Explore essential skills for inspecting and editing HTML using browser DevTools. This quiz assesses your practical understanding of DOM inspection, live HTML editing, element selection, attribute modification, and how changes reflect in the rendered page.
What happens when you click the 'Select Element' tool and hover over different parts of a web page?
Explanation: When you use the 'Select Element' tool and hover over page elements, the corresponding areas are highlighted, helping you identify which element you will inspect or edit. Changing the page background color or underlining all links does not occur through this tool. Images do not automatically reload; the tool's purpose is identification, not content refresh.
If you double-click the text inside a paragraph element in the Elements panel, what can you do?
Explanation: Double-clicking the text of a paragraph element allows you to edit its contents right within the Elements panel, letting you see changes reflected live on the page. This action won't affect the server or other users. Changing all font settings or hiding all paragraphs requires different tools or commands, not simple inline editing.
While inspecting an image tag, you change the 'src' attribute to another valid image URL in the Elements panel. What is the immediate effect?

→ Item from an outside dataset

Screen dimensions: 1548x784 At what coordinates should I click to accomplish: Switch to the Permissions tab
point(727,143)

Explanation: Editing the 'src' attribute in the Elements panel causes the browser to immediately update the displayed image to match the new source URL, allowing you to preview changes. There is no pop-up about uploads, all images are not removed, and no files are deleted from your device. Only the specific image's source is updated in your browser view.
After editing HTML directly in the Elements panel, will those changes persist if you refresh the page?
Explanation: Changes made in the Elements panel affect only your current browser session and are reset when the page is refreshed, as they do not alter the website's source files. Changes are not saved permanently or persisted for future visits. The browser does not prompt about keeping changes, and both content and attribute edits are reverted.
Which feature in the Elements panel allows you to quickly find a specific HTML element by class or ID name?
Explanation: The Find shortcut within the Elements panel lets you search the DOM for elements by class, ID, or other attributes, making navigation efficient. Opening a new tab or changing display settings is unrelated to locating HTML elements. Disabling JavaScript does not assist in finding elements in the HTML tree.